The ache in Joe’s side began to grow the longer Ben held onto him. Slightly pushing away from his pa, Joe had a catch in his breath as a pain sent him grabbing for his side. He looked over at Adam and Hoss, who still stared at him like they were looking at a ghost. He knew he had been gone for awhile, but surely not long enough to have generated this reaction he received when he walked into the door. “Hey,” Joe sighed, “what’s going on? You’re acting like I’m dead or something.”

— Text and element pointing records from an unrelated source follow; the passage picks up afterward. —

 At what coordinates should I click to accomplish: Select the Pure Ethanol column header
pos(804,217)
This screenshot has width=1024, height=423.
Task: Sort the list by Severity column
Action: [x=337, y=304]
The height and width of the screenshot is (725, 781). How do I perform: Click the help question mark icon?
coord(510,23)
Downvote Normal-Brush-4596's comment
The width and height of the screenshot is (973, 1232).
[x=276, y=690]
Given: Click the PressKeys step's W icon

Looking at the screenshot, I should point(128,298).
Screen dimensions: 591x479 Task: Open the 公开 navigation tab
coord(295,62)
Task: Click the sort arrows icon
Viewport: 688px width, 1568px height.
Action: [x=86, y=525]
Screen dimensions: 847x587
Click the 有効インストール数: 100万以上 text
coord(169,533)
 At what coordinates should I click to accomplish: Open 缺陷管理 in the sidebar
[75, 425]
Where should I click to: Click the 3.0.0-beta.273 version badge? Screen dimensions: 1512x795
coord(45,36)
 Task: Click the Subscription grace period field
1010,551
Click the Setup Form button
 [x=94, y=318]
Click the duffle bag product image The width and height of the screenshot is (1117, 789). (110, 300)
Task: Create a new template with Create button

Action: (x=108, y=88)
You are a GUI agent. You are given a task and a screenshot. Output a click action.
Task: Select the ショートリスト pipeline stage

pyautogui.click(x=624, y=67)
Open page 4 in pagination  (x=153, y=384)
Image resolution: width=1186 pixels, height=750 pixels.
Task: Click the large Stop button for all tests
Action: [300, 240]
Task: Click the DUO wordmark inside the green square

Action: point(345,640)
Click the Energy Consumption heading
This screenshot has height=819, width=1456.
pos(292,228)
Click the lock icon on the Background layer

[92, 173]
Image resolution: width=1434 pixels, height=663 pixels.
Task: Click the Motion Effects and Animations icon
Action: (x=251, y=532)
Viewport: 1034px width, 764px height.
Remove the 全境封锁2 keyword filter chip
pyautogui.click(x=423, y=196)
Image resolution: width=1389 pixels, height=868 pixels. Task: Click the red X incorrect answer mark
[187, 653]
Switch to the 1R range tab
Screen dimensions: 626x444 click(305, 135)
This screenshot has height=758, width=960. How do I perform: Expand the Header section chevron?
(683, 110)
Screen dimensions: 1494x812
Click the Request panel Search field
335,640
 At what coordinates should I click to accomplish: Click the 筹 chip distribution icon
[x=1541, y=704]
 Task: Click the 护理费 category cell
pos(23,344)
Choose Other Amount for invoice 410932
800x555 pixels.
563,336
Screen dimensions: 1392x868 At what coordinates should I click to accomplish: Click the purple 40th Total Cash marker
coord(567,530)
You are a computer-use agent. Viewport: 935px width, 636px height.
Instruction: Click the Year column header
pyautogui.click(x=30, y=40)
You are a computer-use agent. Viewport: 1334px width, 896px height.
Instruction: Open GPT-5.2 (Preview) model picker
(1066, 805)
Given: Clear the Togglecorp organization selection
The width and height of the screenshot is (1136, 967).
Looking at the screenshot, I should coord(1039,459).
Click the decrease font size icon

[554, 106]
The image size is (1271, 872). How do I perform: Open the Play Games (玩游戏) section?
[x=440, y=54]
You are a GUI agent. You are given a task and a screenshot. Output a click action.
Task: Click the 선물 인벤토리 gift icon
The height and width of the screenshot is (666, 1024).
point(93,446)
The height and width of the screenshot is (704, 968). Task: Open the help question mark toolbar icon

“We thought you were,” Adam replied as he shook his head. Running his hands through his hair, Adam was still trying to overcome the shock of seeing Joe standing there before them. The last image he had of his brother, he recalled as he wiped some moisture from his eyes, was when he thought he had seen of his brother was lying there in the morgue. The boy in the green jacket, the one with his face… Adam didn’t want to go there, an image that would stay in his head for a long time afterwards.
“We saw your horse ride into town with someone hunched over on it. Automatically we thought it was you,” Hoss explained. “By the time we made it over to your horse, the person riding it was gone. Someone told us that the fellow who was tied on Cochise was sent to the morgue.”
Joe’s eyes widened upon hearing this. “The morgue?” he whispered.
“Yes,” Adam looked over at Ben as he continued to speak. “Hoss and I went into the morgue and saw, saw someone that looked like you. The injuries that the fellow had described exactly matched the body in the morgue. This same person was wearing a green jacket.” Adam had to pause, then he continued. “We couldn’t positively identify you because…” At this point Adam stopped then looked over at Hoss who hung his head. Carefully he looked over at Ben and swallowed hard. “What we saw was a fellow that had his face blown off. We saw the dark hair, but neither Hoss nor I could look any further.”
Joe began to look peaked listening to Adam’s tale. Clutching his side he gently sat down on the settee, moaning slightly from the aching pain that was generated from his movement.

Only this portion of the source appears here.